Do I have Syphilis?

Take our quick quiz to find out if you could have Syphilis, including individual recommendations!

Syphilis Symptom Checker

Syphilis can be very secretive and go unnoticed for a very long time. Frequently, people that has the disease do not even realize they have it and this is part of the reason that syphilis is a common sexually transmitted disease.

Signs and symptoms can be so light that the patient do not even notice them until they are more visible. At first, people can confuse the symptoms with other more common diseases, such as a rash, an ingrown hair or a pimple. Also, the syphilis symptomatology comes and goes over time, but that does not mean the disease has disappeared. Remember that the only way of getting rid of it is by taking medicine for it.

Syphilis can lead to serious complications if not treated, but the positive side is that with proper antibiotics, the disease will disappear.

This disease has different stages of signs and symptoms, and it can be very confusing due the overlapping that happens. You may pass times with no symptoms at all, but with the infection very active inside you. The clinical manifestations can vary with each stage.

Primary Syphilis:

Appearing 10 to 90 days after the infection, the typical primary lesion is the chancre (where the infection entered into your body), which usually starts as a single and painless papule that becomes eroded and indurated. Usually there is a single lesion, but a minority of patients can develop multiple ones. In men, is more frequently seen on the penis, but it can also be found in the anal region, mouth or external genitalia. In women, is common seeing the primary lesion on the cervix and labia.

Atypical primary lesions are common. This has clinical relevance especially regarding the amount of infectious Treponema pallidum (bacteria producing the disease) that the patient has and his immunologic status.

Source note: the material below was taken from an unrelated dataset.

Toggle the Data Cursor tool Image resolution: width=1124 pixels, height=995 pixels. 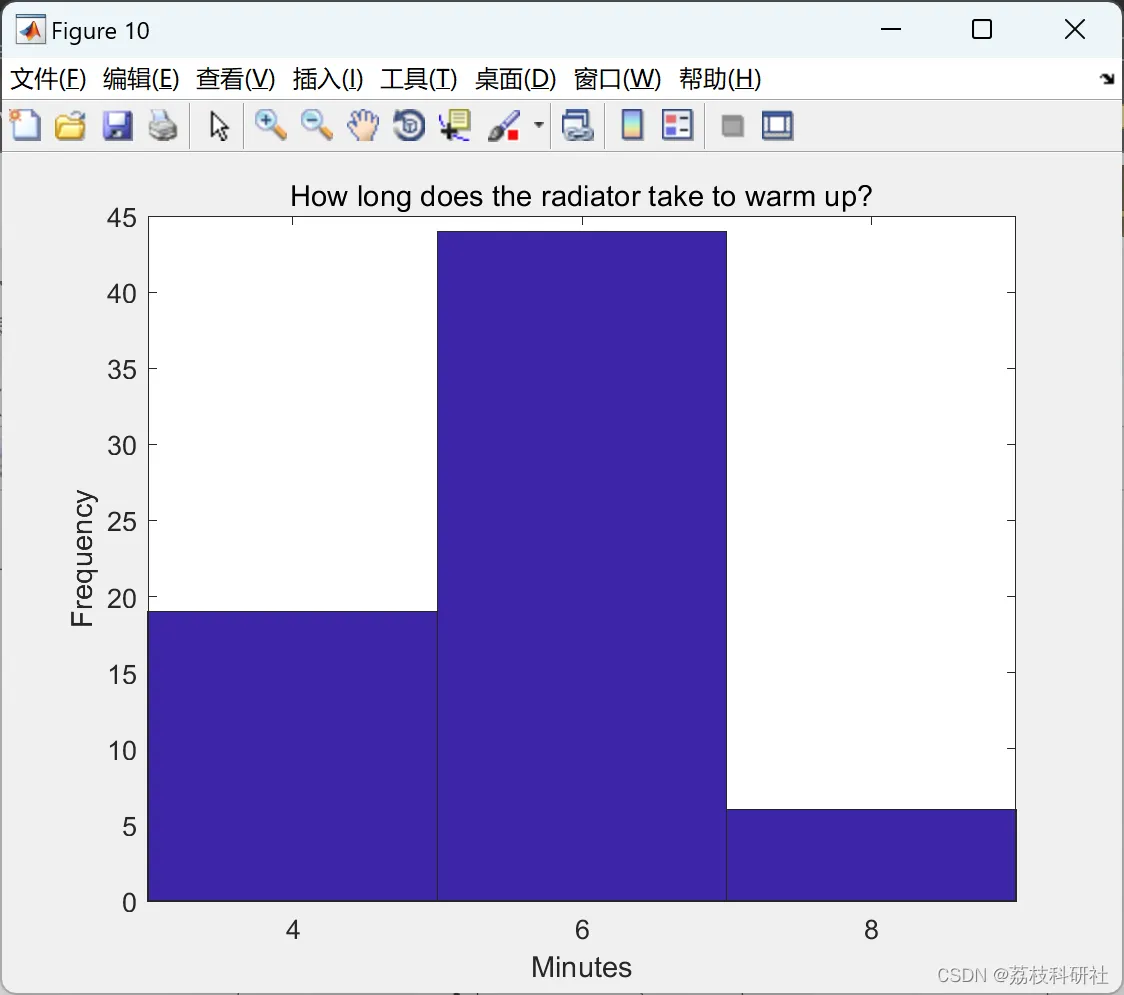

The genital lesions must be differentiated from those appearing in herpes simplex virus infection, chancroid, donovanosis and traumatic injury.

Regional lymphatic lesions (usually inguinal) can accompany the primary lesion, appearing after 1 week of lesion onset. These nodes are firm, painless and nonsuppurative. Usually is bilateral and may appear with every regional chancres. The primary lesion generally heals after 4 to 6 weeks of appearing with or without treatment, although lymphadenopathy may last for months.

Secondary Syphilis:

This stage usually appears 2 to 8 weeks after the first chancre and, includes mucous and cutaneous lesions, as well as generalized indurated lymph nodes. In the 15% of patients, the primary lesion may still be present. Generalized skin rash (especially on the trunk and proximal extremities) not itchy and with multiple lesions is common, but in some cases it can be very mild to the point that the patients do not notice it. Spots can become papules and/or pustules, and frequently involve the palms of hands and soles of feet.

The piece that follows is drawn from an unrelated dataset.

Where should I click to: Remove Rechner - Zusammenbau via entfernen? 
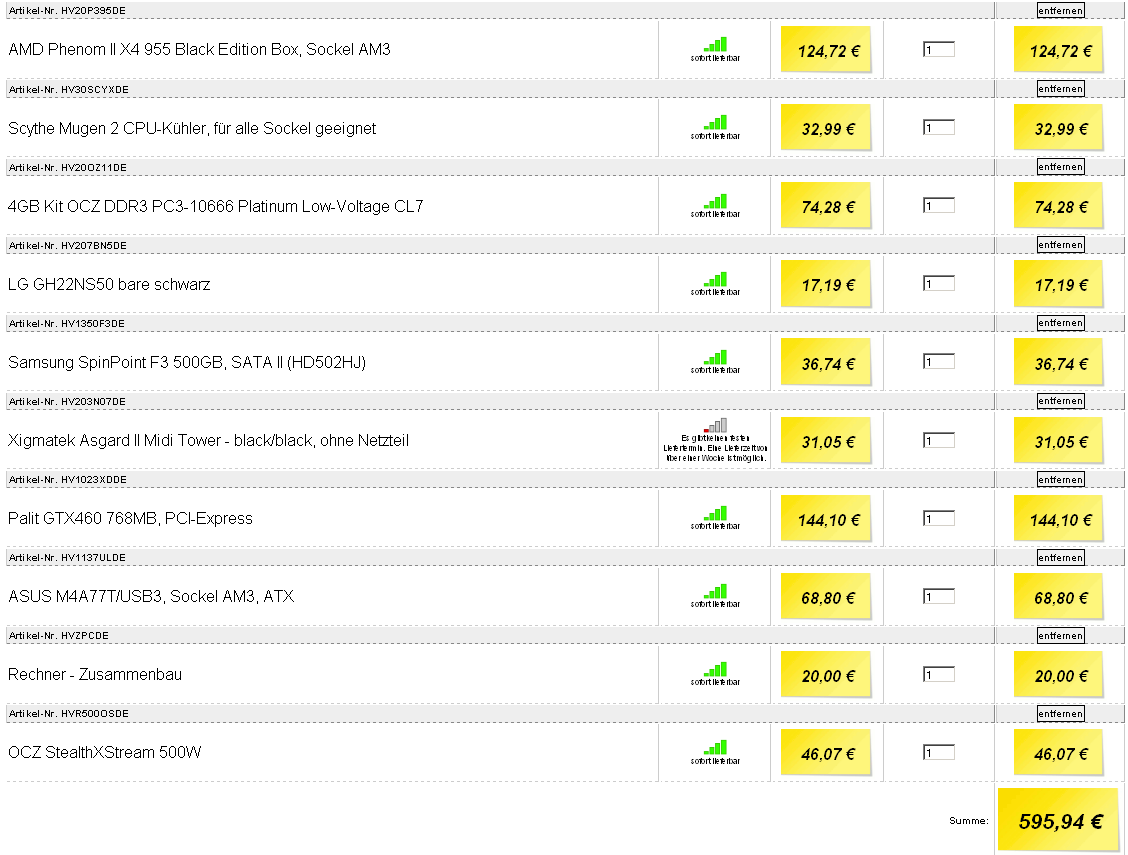(x=1060, y=636)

Patchy alopecia of the scalp hair, beard or eyebrows appears in 5% of cases if there is hair follicles involvement. In warm and moist regions, lesions can progress to highly infectious gray-white lesions called condylomata lata in 10% of patients with this stage. There can be silver mucosal erosions, usually on the mouth or genitalia, with a red ring.

Systematic symptomatology include fever, sore throat, weight loss, anorexia, muscle aches, headache and meningismus. Less common complications of this stage include hepatitis (most common), nephropathy, gastrointestinal disorders, ocular issues, arthritis and periostitis. As the first stage, clinical manifestations of secondary syphilis resolve spontaneously after 1 to 6 months.

Latent Syphilis:

In an untreated person, positive serologic tests for syphilis and absence of clinical manifestations indicates the diagnosis of latent syphilis. Is suspected based on history of syphilis lesions. Early latent syphilis goes until the first year after infection, while late latent syphilis goes after that first year after infection. This does not mean that treatment is not necessary, is just a stage were the pathogens are at sleep or hidden. If not treated, syphilis can progress to the third and final stage.

Tertiary (Late) Syphilis:

Generally occurs 10 to 30 years after the initial infection. At this time, the patient can have serious health problems involving brain (neurosyphilis), heart, eyes, kidneys, liver, bones, joints, among others. Loss of motor skills and paralysis, numbness, blindness and dementia are the most common complications. In the majority of cases, this stage is known for the progress into mental illness, continued by death.

See more: Anonymous Syphilis Symptom Checker

This disease can be easily treated in time, but the damage produced by the infection in the tertiary stage cannot be changed or healed.

Mark Riegel, MD

Quick snapshot

Can it be cured?

Yes. Early stage syphilis is easily curable; Treatment is more difficult at later stages.

Type of Infection

Bacterial. Syphilis is caused by the bacterium ema pallidum.

How is it treated?

Antibiotics. A single injection of penicillin at early stage; Later stage treatment may require hospitilzation.

Recovery Time

Varies. Recovery from syphilis is not complete until all the sores are healed; Damage from the disease may be permanent.

Can I have sex?

No. Avoid sexual activity until the disease is fully cured.

Can I get re-infected?

Yes. Sexual intercourse with an infected partner can lead to re-infection.